The crowd is already getting a schvitz on the moment they walk up The Zoo’s stairs. It’s almost too much to deal with, but it doesn’t seem to have much an effect on the intensity that Marathon bring to the stage. The local outfit plough through their tight, mathy set with the perseverance of a Kenyan distance runner. 

Stateside hardcore act Touché Amore are the next outfit to slog through the heat. Leaning heavily on their Parting The Sea Between Brightness And Me and Is Survived By albums, the Californian outfit seems to be struggling with the heat. The nuance of the five-piece’s records sounds less immediate when presenting the material tonight. Given the intricate nature of the band’s sound, it’s understandable that the conditions in The Zoo wouldn’t be ideal for reproducing the material, but it still feels like a shame that the crowd doesn’t get a chance to catch Touché Amore in more comfortable surrounds.

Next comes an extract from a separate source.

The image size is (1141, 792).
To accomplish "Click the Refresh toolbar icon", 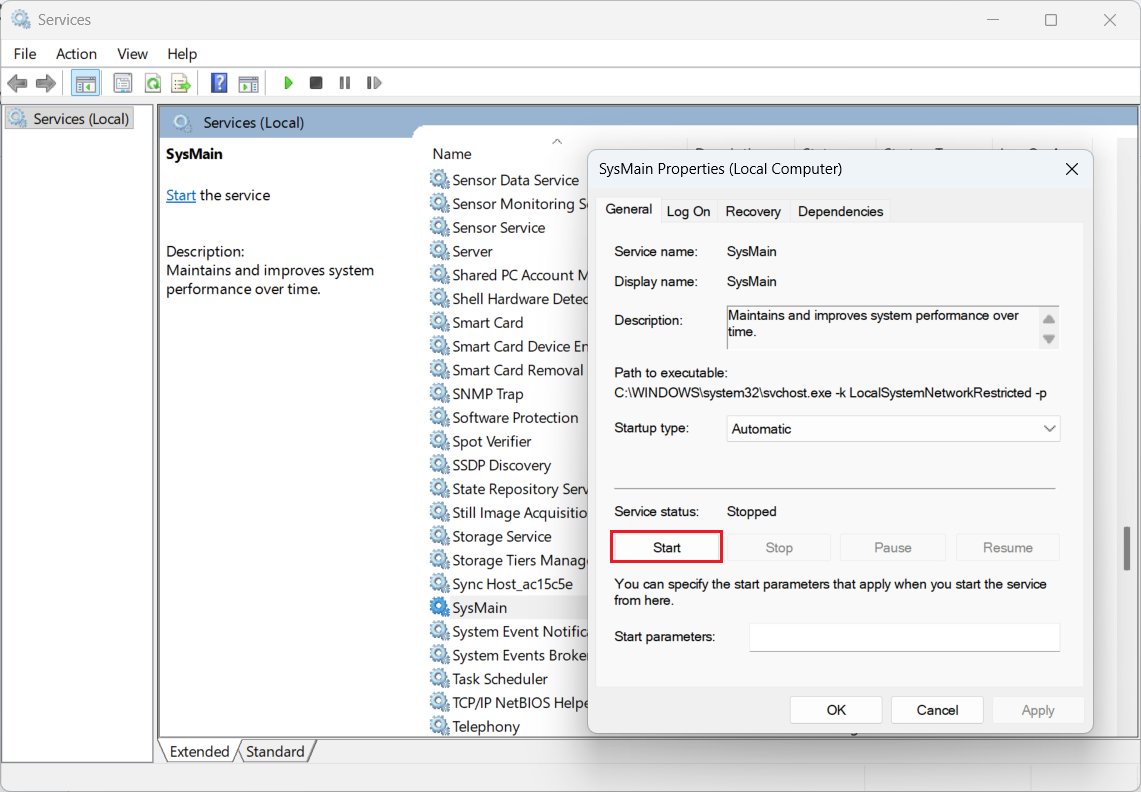I will [153, 83].
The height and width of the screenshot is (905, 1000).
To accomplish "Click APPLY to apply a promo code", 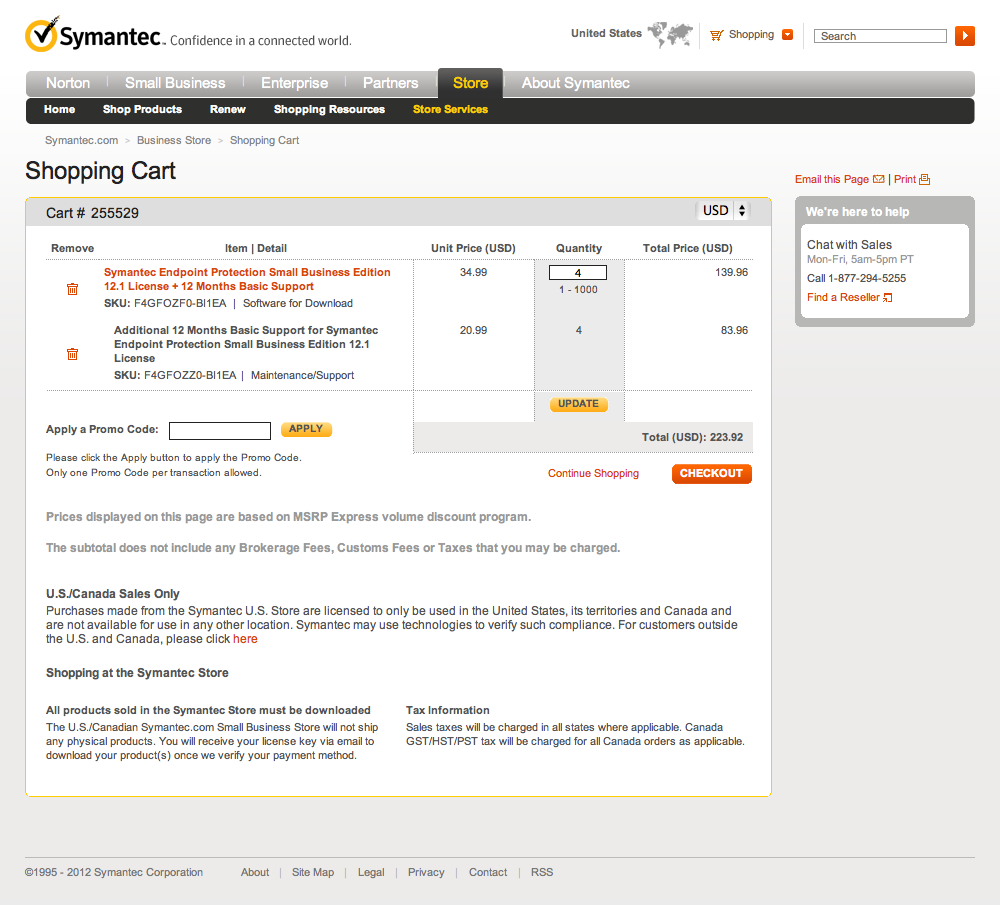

Every Time I Die are probably the most “dude-bro” band in existence. Imagine Josh Brolin, Jeff Bridges and 1988 Bruce Willis locked in a competition that included events like taco eating, bong ripping, Big Buck Hunter shoot-outs and Belushi-style whiskey chugging and you’ve got a picture of the kind of madness that ETID routinely bring to their shows. Now picture them sweaty and predominantly shirtless from the moment they walk on stage. Yes, everybody knows it, and no matter how sweaty they already are, the crowd members are psyched for it: tonight is going to be a next-level celebration of full-frontal dude-ity.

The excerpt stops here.